The left and right returns each feature a 16-pane fixed casement, a first-floor 4-pane fixed casement and a second-floor 12-pane sash, all set under gauged brick cambered arches, with octagonal stone eaves turrets supported on oversailing brick bases. On each side of the centre part stands a 3-storey link block four bays wide, with four 18-pane recessed sashes on the ground floor each set under gauged brick cambered arches with splayed brick jambs and stone sills. A brick sillband marks the first floor. The first and second floors have four similar 18-pane sashes, with the second floor sashes set within facing semi-dormer stone coped gables. Beyond each link block is a square projecting tower with three narrow 5-pane unequal sashes on each floor set under gauged brick cambered arches with splayed brick jambs and brick sillbands. First-floor sashes bear brick labels. The towers feature machicolation and pyramidal roofs with ornate iron finials.

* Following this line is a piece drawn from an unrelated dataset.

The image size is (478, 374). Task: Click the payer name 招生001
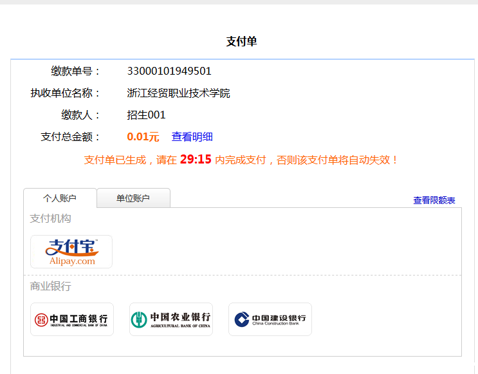coord(146,115)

To the left of the left tower and right of the right tower is a recessed bay with a twentieth-century door and 4-pane fanlight set under a stepped brick segmental arch and jambs. A brick sillband at the first floor marks an 18-pane recessed sash set under a gauged brick cambered arch with stone sill and brick label. The second floor has a similar sash without a label, and the third floor has a narrow recessed 12-pane sash set under a flat stone arch with splayed brick jambs and a facing stone coped gable. The far left and far right end bays project with paired narrow 12-pane recessed sashes each set under gauged brick cambered arches, with projecting brick strips from the window head running through to the second floor. The first, second and third floors have similar recessed sashes with brick sillbands, each set under flat stone arches and facing stone coped gables with stone bands.
The south-facing front is similar but features round towers flanking the inner sides of the gabled end blocks and to the left and right of the centre part, each topped with a conical roof and iron finial. The centre part displays a large canted stone mullioned oriel supported on heavy stone brackets over the entrance, with an open relieving arch above screening the recessed second floor, machicolation and crenellated parapets.

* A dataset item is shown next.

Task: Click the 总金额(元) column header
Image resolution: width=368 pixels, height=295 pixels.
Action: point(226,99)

The interior is plain and contains large open well stairs with iron balusters.
This building formed part of the very large Clarence and Victoria barracks for infantry and artillery, built from 1885, and was almost certainly the officers' quarters fronting the parade square to the rear. It is all that survives of this extensive complex. Built under the Military Works Act, it is one of the few surviving examples from an area just outside the former Portsmouth Lines which contained a large concentration of barracks in the 19th century. The design is unique and unrelated to other English barracks, which were almost uniformly standardised in planning and architecture at this period. It represents one of the most striking examples of French Chateau style architecture in the country.